I know that all you out there in Web-Land are simply not going to want to hear this and think I’m being really too simplistic and black and white. But I am black and white, check me out, it’s just my inherent nature.

What men really want is to get laid. Yes, ladies, I’m sorry but I’m afraid that’s the bottom line. And yes, and men also like a lot of blow-jobs. So dear girl or young lady, if you haven’t figured that out, it’s really time you knew.

And the other sad fact is that men–young ones, middle aged ones, older ones also like to be taken care of. I hate to disillusion you but if you think they care about your career, the kids, what you wear, you are quite wrong. They’ll pretend for a while to be interested in you, but when they talk about “the honeymoon being over”, that’s what they mean, it’s now all about them. I know this because everything always has to be all about me.
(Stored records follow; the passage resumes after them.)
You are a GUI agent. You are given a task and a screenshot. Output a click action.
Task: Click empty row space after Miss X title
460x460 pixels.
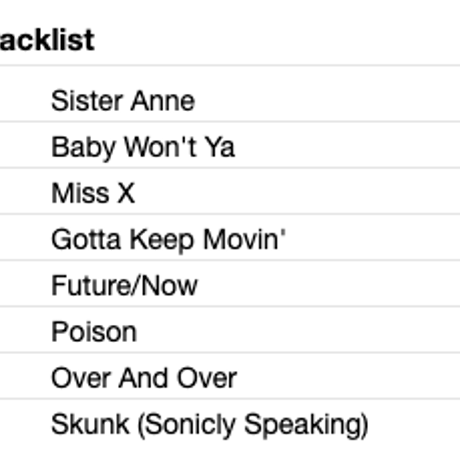pyautogui.click(x=298, y=193)
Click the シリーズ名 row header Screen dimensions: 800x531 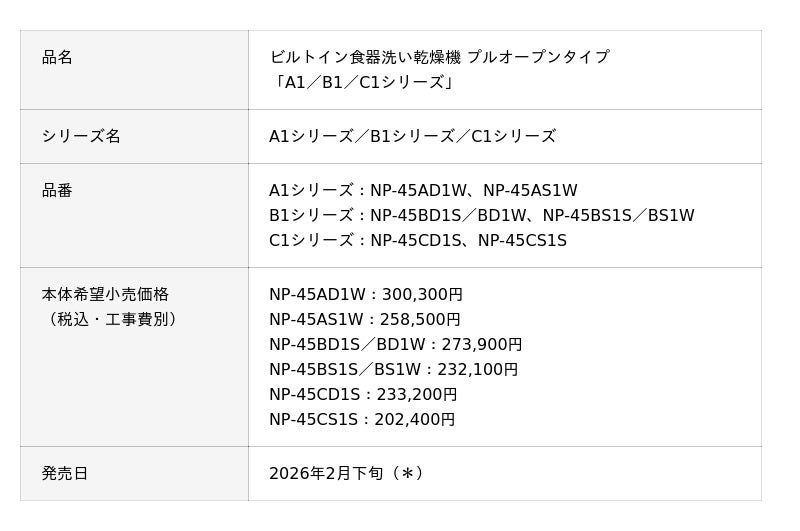click(x=81, y=136)
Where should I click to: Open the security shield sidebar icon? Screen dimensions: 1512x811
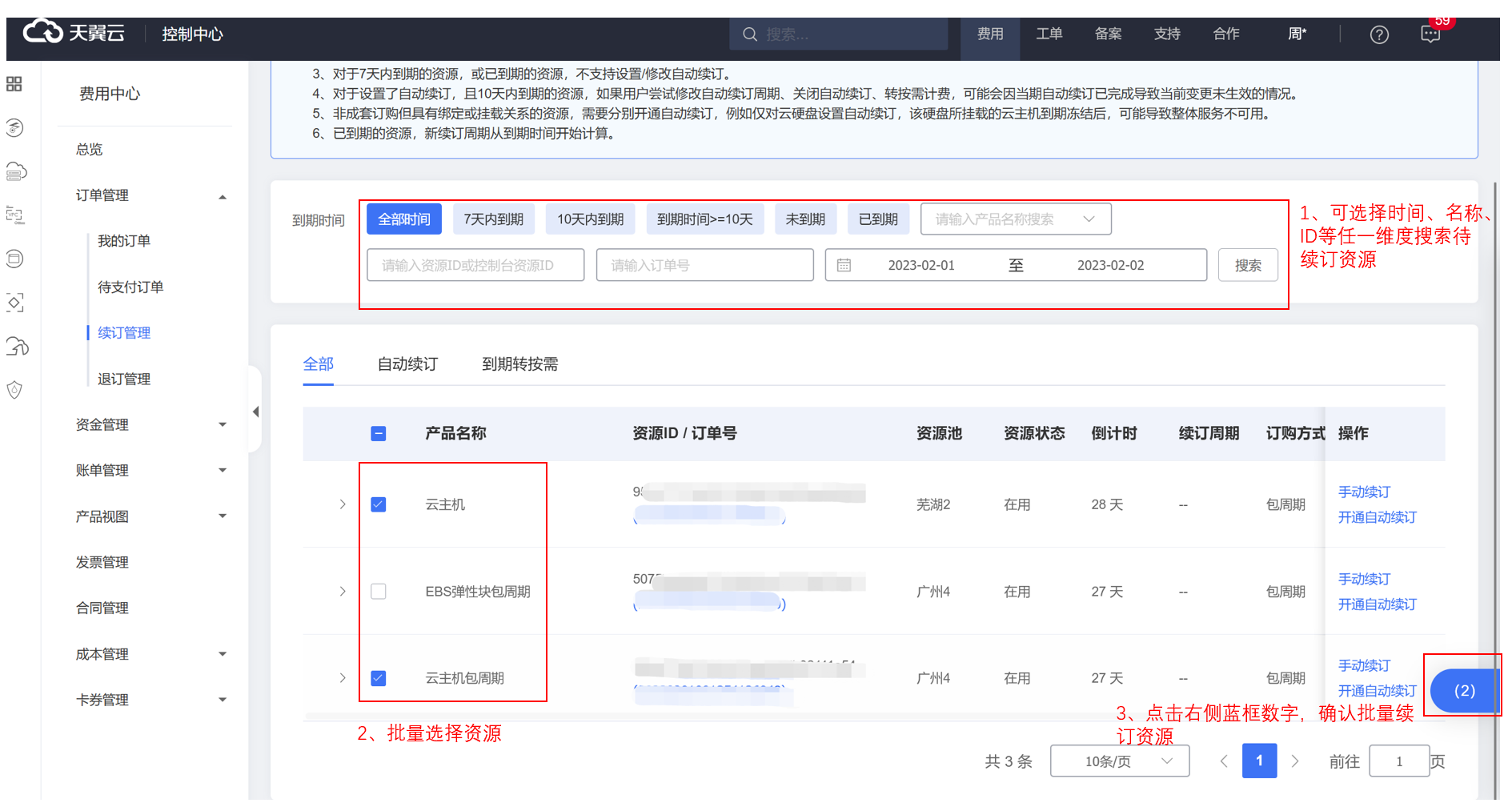14,390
So for the ladies out there, remember these two simple facts, men want is to get laid and be taken care of. And if you do remember them, I’m quite sure you’ll have a chance to “live happily ever after.” Good luck to you all.

Horace Introduces Horace

Filed under:Horace — posted by Administrator on January 10, 2006 @ 8:33 am

If you want to see how wonderful I look you can visit my web page Ask Horace (my headshot is on there) and find out all about me, if you’re that curious. You’ll find out about me anyway if you read this fabulous blog, because I am fabulous. You’ll be fabulous too, because my fabulousness will rub off on you by sheer Internet association.

This blog is all about me, how I feel and what I know. And because whatever I know and feel, you should know and feel too, because I Horace Horatio III am always right.

Horace

Filed under:Horace — posted by Administrator on @ 8:14 am

I’m always running into blogs and you don’t know who is writing them and it simply drives me crazy. Obviously as you read my fabulous blog, you will eventually realize that it couldn’t possibly be written by a witty and dapper stuffed penguin, right?

So we’ll get it right out in the open, right off the bat, here it is: I am a invention of Mary Baker’s imagination. Well, I’m quite relieved that that most pertinent fact is out of the way.